2 files changed, 4 insertions(+)
create mode 100644 .gitmodules
create mode 160000 modules/bashpp
> git submodule status modules/bashpp
5e94d3c285f4424f3fa4c6ddf036f405688b1d51 modules/bashpp (0.0.1)
> git ls-tree master modules/bashpp
160000 commit 5e94d3c285f4424f3fa4c6ddf036f405688b1d51 modules/bashpp
> cd modules/bashpp
> git checkout cefe74b6d6006ee75897790ed2090b8bc7741ed9
Note: checking out 'cefe74b6d6006ee75897790ed2090b8bc7741ed9'.

You are in 'detached HEAD' state. You can look around, make experimental
changes and commit them, and you can discard any commits you make in this
state without impacting any branches by performing another checkout.

If you want to create a new branch to retain commits you create, you may
do so (now or later) by using -b with the checkout command again.

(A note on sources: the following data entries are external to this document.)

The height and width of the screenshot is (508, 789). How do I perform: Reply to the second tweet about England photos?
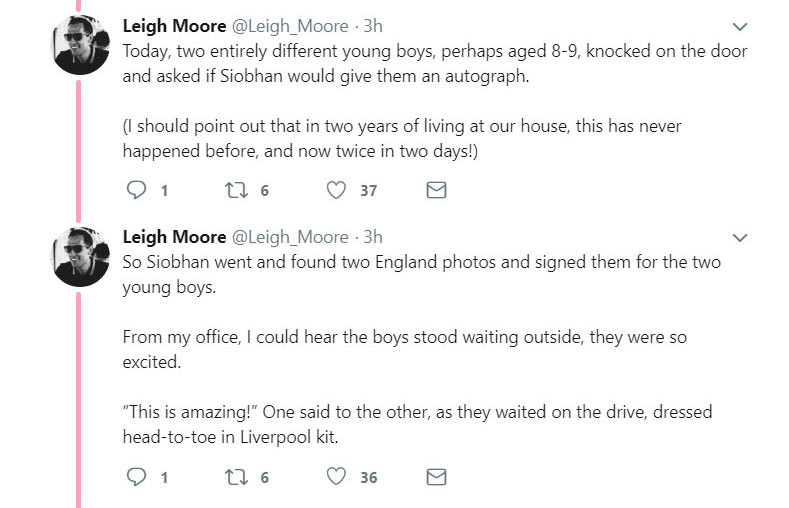point(138,477)
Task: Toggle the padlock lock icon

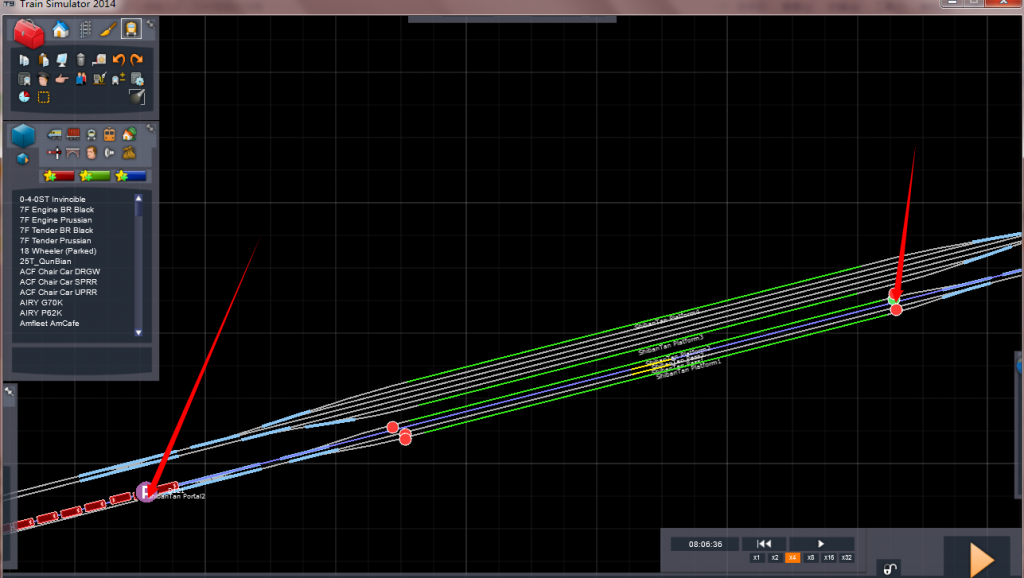Action: pos(889,569)
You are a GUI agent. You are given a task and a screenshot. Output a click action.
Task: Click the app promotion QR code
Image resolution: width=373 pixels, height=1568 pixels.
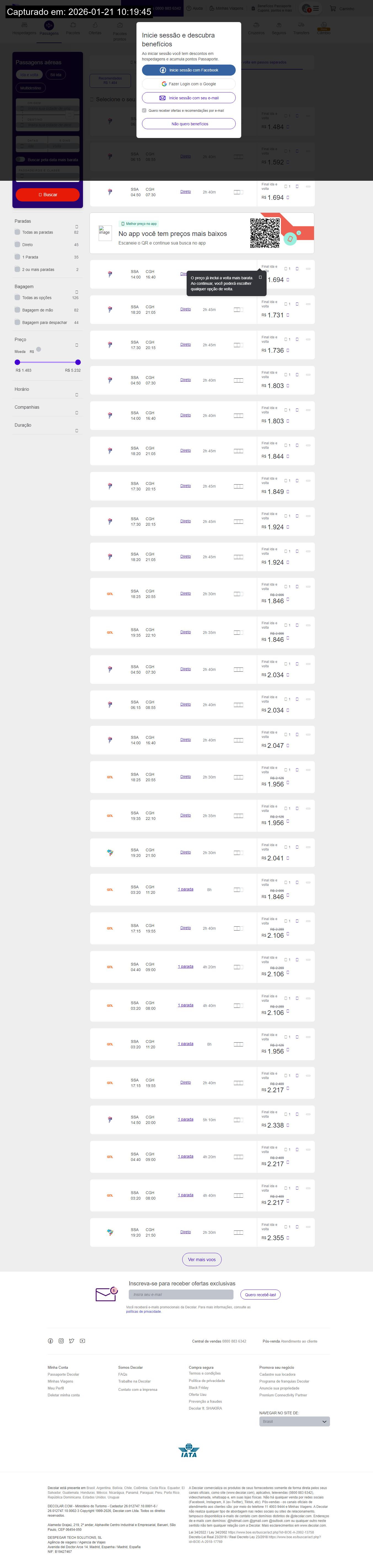click(265, 233)
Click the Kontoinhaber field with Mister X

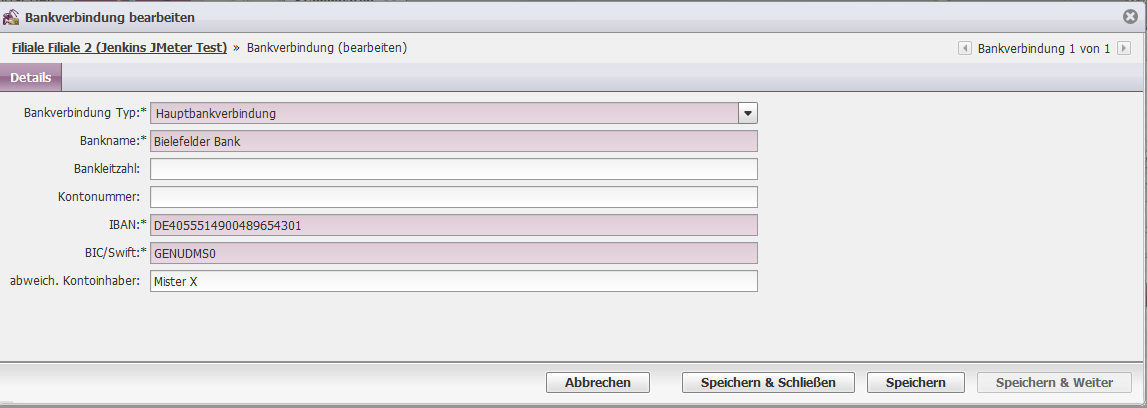click(454, 281)

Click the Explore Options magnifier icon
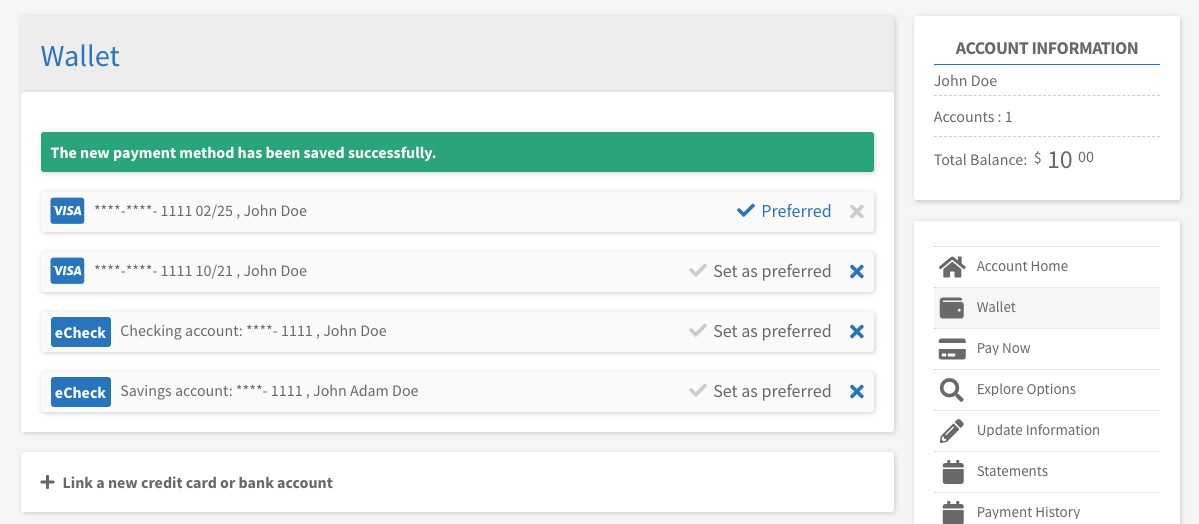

Example:

git checkout -b <new-branch-name>

HEAD is now at cefe74b... Changed shebang to be more generic
> cd ../..
> git status --verbose --verbose
On branch master
Changes not staged for commit:
(use "git add <file>..." to update what will be committed)
(use "git checkout -- <file>..." to discard changes in working directory)

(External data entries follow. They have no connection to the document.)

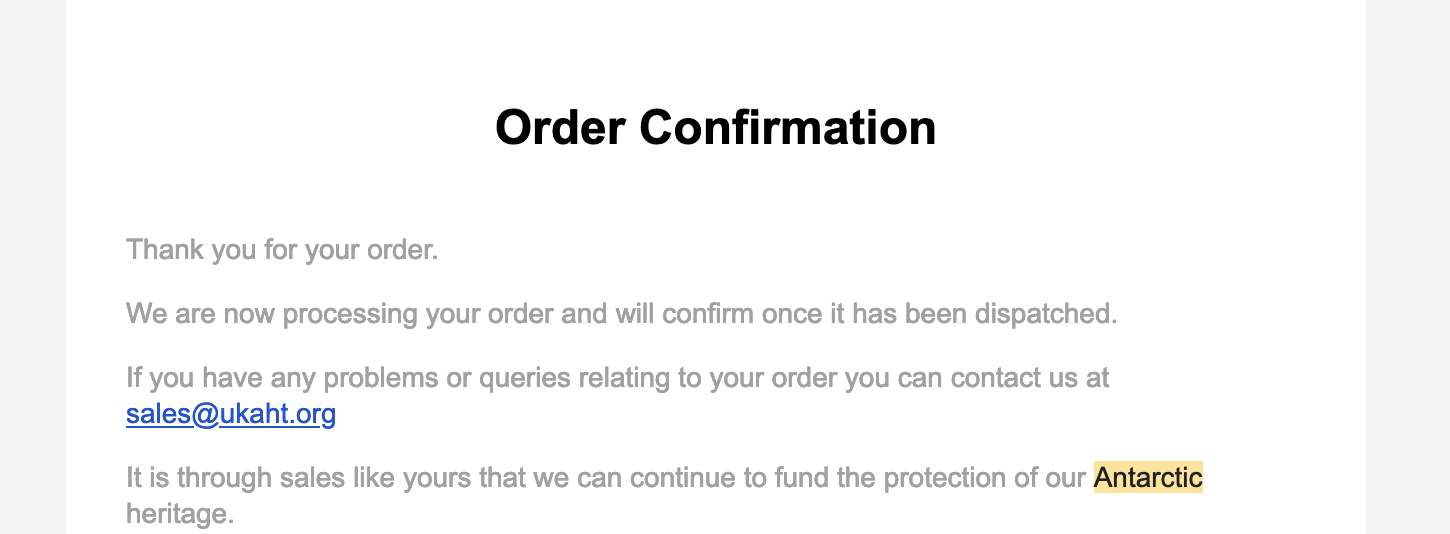Click the gray margin right of the email
The width and height of the screenshot is (1450, 534).
click(x=1408, y=267)
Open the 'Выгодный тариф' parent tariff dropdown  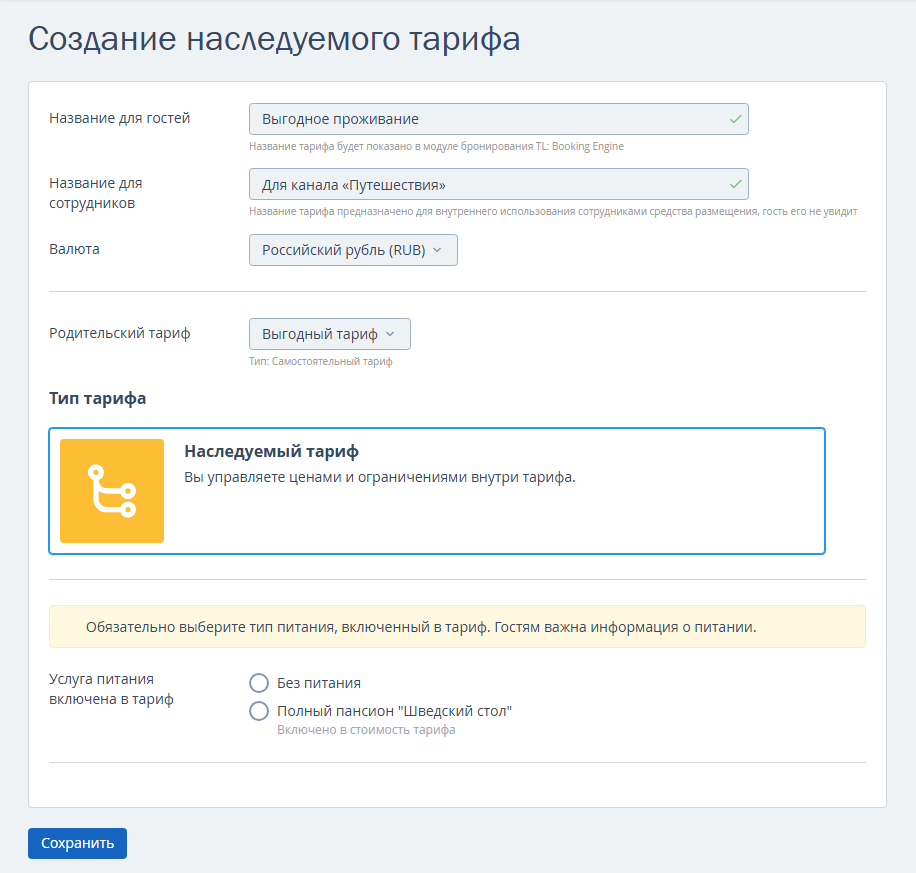click(x=329, y=334)
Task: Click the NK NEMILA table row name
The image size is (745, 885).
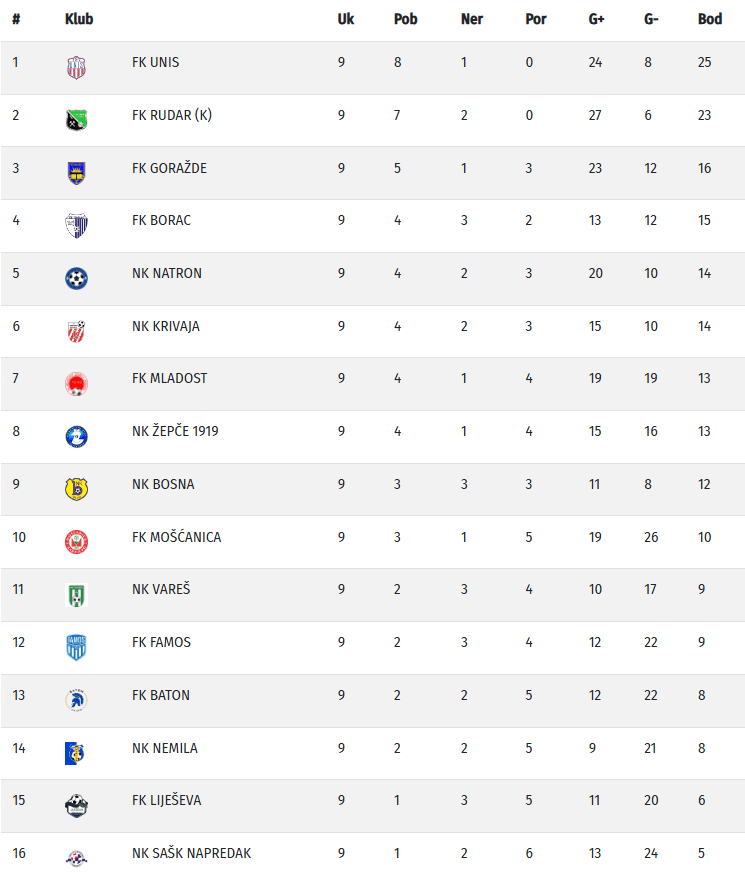Action: coord(164,748)
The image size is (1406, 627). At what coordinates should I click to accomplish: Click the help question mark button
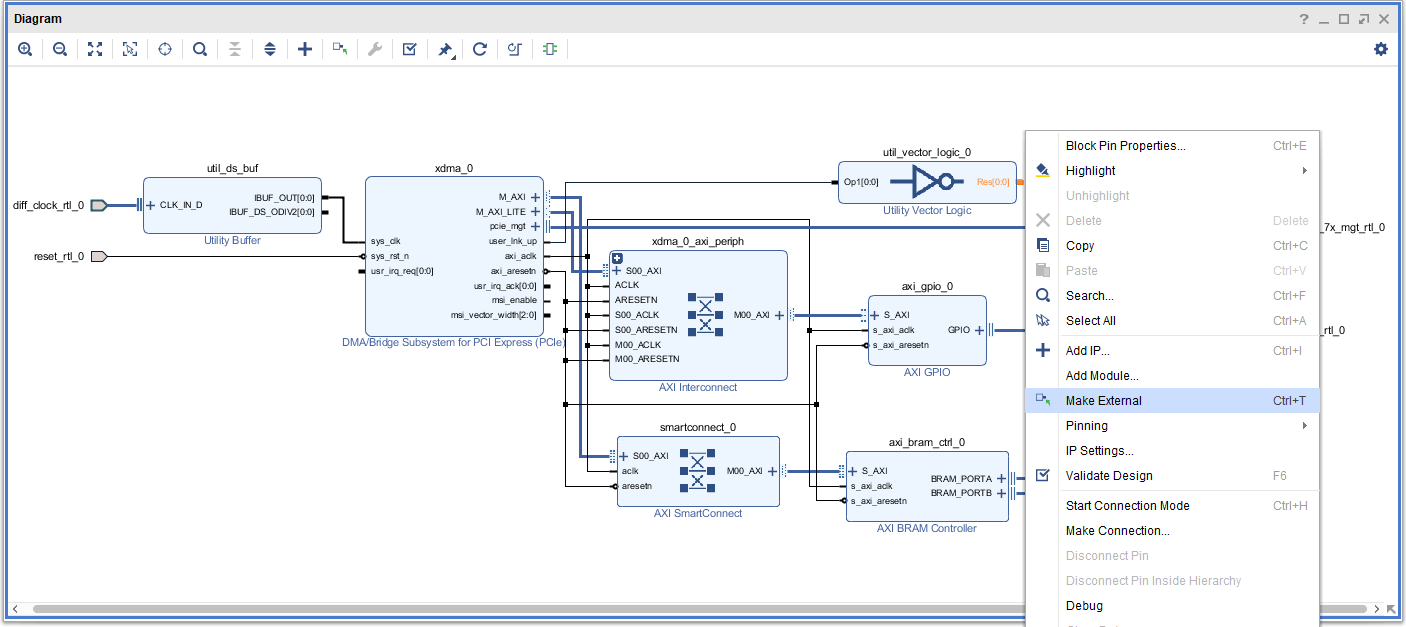tap(1304, 19)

modified: modules/bashpp (new commits)

--------------------------------------------------
Changes not staged for commit:
diff --git i/modules/bashpp w/modules/bashpp
index 5e94d3c..cefe74b 160000
--- i/modules/bashpp
+++ w/modules/bashpp
@@ -1 +1 @@
-Subproject commit 5e94d3c285f4424f3fa4c6ddf036f405688b1d51
+Subproject commit cefe74b6d6006ee75897790ed2090b8bc7741ed9
no changes added to commit (use "git add" and/or "git commit -a")
> git add --all
> git commit --message='Fixed bashpp dependency to cefe74b6d6006ee75897790ed2090b8bc7741ed9'
[master dacb700] Fixed bashpp dependency to cefe74b6d6006ee75897790ed2090b8bc7741ed9
1 file changed, 1 insertion(+), 1 deletion(-)
> git submodule status modules/bashpp
cefe74b6d6006ee75897790ed2090b8bc7741ed9 modules/bashpp (0.0.1~2)
> git submodule update --remote --merge modules/bashpp
Updating cefe74b..5e94d3c
Fast-forward
bin/bashpp | 2 +-
1 file changed, 1 insertion(+), 1 deletion(-)
Submodule path 'modules/bashpp': merged in '5e94d3c285f4424f3fa4c6ddf036f405688b1d51'
> git status --verbose --verbose
On branch master
Changes not staged for commit:
(use "git add <file>..." to update what will be committed)
(use "git checkout -- <file>..." to discard changes in working directory)

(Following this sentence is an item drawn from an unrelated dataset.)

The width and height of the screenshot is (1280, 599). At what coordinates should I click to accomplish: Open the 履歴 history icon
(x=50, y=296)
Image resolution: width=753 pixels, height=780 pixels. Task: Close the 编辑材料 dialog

modified: modules/bashpp (new commits)

--------------------------------------------------
Changes not staged for commit:
diff --git i/modules/bashpp w/modules/bashpp
index cefe74b..5e94d3c 160000
--- i/modules/bashpp
+++ w/modules/bashpp
@@ -1 +1 @@
-Subproject commit cefe74b6d6006ee75897790ed2090b8bc7741ed9
+Subproject commit 5e94d3c285f4424f3fa4c6ddf036f405688b1d51
no changes added to commit (use "git add" and/or "git commit -a")

What we did above was to create SuperProject, added a submodule called bashpp which was put into modules/bashpp. We didn't specify any further constraints when it was added, therefore it was cloned into the default branch master. However, we could then go into the submodule, and checkout a specific commit hash (for content addressing), branch (for rolling updates) or tag (for semantic versioning), however for proper content addressable dependencies, you should prefer the commit hash, and use git ls-remote to acquire the commit hash for any particular tag or branch. Upon doing so, the superproject recognised this, and realised that the submodule is now tracking that specific version.

Subsequently, you can push this to Github, and clone it along with its submodules at exact their associated commit hash that you previously commited to the SuperProject. Here's a demo:

> git clone <repo>
> cd <repo-path>
> git submodule update --init --recursive --depth 1

The above should acquire the transitive closure of dependencies, and only at depth 1, that is not acquiring all dependencies. Currently however it the --depth 1 is a bit flaky. So it may be just safer to do git clone --recursive <repo> which will acquire the entire repository for all the submodules.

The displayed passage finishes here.